:: TESTO FORNITO
Alessandro Campi, politologo e docente universitario, insegna Scienze Politiche all’Università di Perugia e dirige “Rivista di politica”. Dal suo osservatorio umbro ha seguito da vicino le ultime elezioni.

Alle regionali sono andati male i populisti, M5S e Lega. A tutto vantaggio degli “adulti nella stanza”, Pd, Fi e Fdi. Per quale motivo?
«I populisti fanno propaganda, spesso molto efficace, sui grandi temi. L’immigrazione, il reddito di cittadinanza, il no alla cultura woke… temi che prendono piede presso l’opinione pubblica, dai talk televisivi alla rete. Il problema, quando arrivano le elezioni amministrative, è che bisogna misurarsi con i problemi concreti di ogni singolo territorio: la sanità, l’inceneritore, i trasporti, i servizi sociali ecc. Il registro solo propagandistico, se non si hanno proposte concrete su questi temi, vede per forza soccombere i partiti populisti».

Che pure hanno provato a usare il loro registro, in campagna elettorale.
«E infatti il tentativo fatto da Salvini in Emilia Romagna e in Umbria di politicizzare il voto facendone una questione nazionale è fallito. In Umbria c’è stata una grande mobilitazione di ministri, ma ha smosso veramente poco. In Emilia-Romagna si è tentato di fare polemica sull’alluvione, ma non ha pagato. Questo tentativo di fare delle elezioni locali un banco di prova politico nazionale è stata, da parte della maggioranza, un’assunzione di rischio che non ha portato frutti».

ALESSANDRO CAMPI ISTITUTO PER LA STORIA DEL RISORGIMENTO ITALIANO

Il bipopulismo cede, ma il bipolarismo no. I due poli, destra e sinistra, però convergono con le loro maggioranze al centro.
::::
:: RECORD ESTRATTI
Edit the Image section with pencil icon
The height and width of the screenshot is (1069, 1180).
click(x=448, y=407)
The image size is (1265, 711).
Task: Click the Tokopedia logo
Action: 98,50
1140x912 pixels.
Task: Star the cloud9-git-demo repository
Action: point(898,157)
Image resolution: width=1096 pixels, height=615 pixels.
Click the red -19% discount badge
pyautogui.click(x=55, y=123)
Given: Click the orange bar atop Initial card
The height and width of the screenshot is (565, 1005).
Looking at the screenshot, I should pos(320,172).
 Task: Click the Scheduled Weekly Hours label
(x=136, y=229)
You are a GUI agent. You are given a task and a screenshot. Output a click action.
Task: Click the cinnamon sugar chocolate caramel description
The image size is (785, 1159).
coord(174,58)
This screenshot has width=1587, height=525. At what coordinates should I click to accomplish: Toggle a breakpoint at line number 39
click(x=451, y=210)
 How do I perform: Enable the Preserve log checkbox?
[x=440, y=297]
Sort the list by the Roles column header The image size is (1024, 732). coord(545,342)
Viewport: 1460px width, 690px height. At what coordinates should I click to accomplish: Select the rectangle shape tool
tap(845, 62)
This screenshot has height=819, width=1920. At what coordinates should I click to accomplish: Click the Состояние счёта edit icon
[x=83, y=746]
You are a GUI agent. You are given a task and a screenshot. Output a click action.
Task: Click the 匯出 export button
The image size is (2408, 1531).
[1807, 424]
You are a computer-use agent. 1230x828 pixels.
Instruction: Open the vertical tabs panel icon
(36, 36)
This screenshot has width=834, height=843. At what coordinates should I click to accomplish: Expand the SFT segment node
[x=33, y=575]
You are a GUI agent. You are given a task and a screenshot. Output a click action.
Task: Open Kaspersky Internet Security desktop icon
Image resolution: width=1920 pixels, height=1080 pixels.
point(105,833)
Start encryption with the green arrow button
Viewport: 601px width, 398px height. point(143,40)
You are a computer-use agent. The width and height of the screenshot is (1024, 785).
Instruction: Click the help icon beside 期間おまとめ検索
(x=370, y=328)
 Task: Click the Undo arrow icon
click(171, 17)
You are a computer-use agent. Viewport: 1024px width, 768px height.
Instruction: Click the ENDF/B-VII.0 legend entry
::::
## REQUISITI:
1. Cita dall'intervista sulle elezioni regionali il passaggio che va da "Alessandro Campi, politologo" fino a "le ultime elezioni." incluso.
2. Traduci in inglese questa frase dell'intervista sulle elezioni regionali: "In Umbria c’è stata una grande mobilitazione di ministri, ma ha smosso veramente poco."
3. Prosegui l'intervista sulle elezioni regionali dal punto in cui si interrompe.
I record non servono per svolgere le attività.

## RISPOSTE:
1.
Alessandro Campi, politologo e docente universitario, insegna Scienze Politiche all’Università di Perugia e dirige “Rivista di politica”. Dal suo osservatorio umbro ha seguito da vicino le ultime elezioni.

2. In Umbria there was a major mobilization of ministers, but it stirred up very little.

3.
«Il fatto che si stanno definendo meglio i rapporti di forza all’interno di ciascuna delle due coalizioni è secondo me una buona notizia. Il quadro inizia a essere più chiaro. Ci sono due coalizioni all’interno delle quali c’è un egemone. È importante che ci sia qualcuno che detta la linea in modo chiaro, e che però sa trattare alla pari e senza imposizioni con gli alleati minori. Il problema con le coalizioni che avevamo prima era che – nel rapporto tra Pd e Cinque Stelle – nessuno dei due era disposto a mollare sul piano della leadership. Se ognuno pretende di essere colui che guida, non si va da nessuna parte. Al M5S rimane da decidere se fare o no questa alleanza in modo stabile. Le condizioni sono ormai chiare. I pentastellati non possono rivendicare nessuna egemonia. E come dicevo è un passo avanti importante. Da questo punto di vista possono essere elezioni chiarificatrici a livello politico nazionale».

Le parti sono state diverse, in passato. Abbiamo avuto M5S e Lega forti anche nelle Regionali. Il fatto che si rafforzino i moderati, che nel Pd vengano eletti i riformisti – campioni di preferenze sono ex renziani – e che raddoppi il suo consenso Forza Italia, indica una tendenza?
«Da questo punto di vista, soprattutto per il centrodestra c’è un altro elemento interessante: Salvini in questi ultimi mesi ha provato a radicalizzare le sue posizioni a scapito di Fratelli d’Italia. Dove Giorgia Meloni doveva restare saldamente istituzionale, europeista, atltantista, il leader della Lega ha giocato libero, richiamandosi a Trump. Con il rischio che per restare in partita Fratelli d’Italia si radicalizzasse a sua volta. Invece è successa un’altra cosa. FdI ha tenuto la sua posizione, Giorgia Meloni non ha seguito Salvini su questa strada. È stata brava perché ha tenuto la linea, portandosi dietro il suo consenso malgrado l’aggiustamento di rotta ‘istituzionale’. Il suo cammino è stato di liberazione progressiva da posizioni precedenti, imbevute di populismo. Lei mantiene – anche nei toni – una fiera distanza da quello che dice Salvini».

In questo, sta riuscendo in una operazione audace, di consolidamento del consenso in itinere, cioè mentre si riposiziona gradualmente…
«Bravissima, in questa operazione, Meloni è messa spesso in difficoltà dai suoi. Che non stanno sempre al passo. E parlo sia dei dirigenti – quelli periferici più di quelli nazionali – sia di ministri e sottosegretari, ai quali deve aver dato più di una strigliata. Perché sa che ha bisogno di una classe dirigente all’altezza delle sfide di un moderno partito conservatore europeo».

E a sinistra?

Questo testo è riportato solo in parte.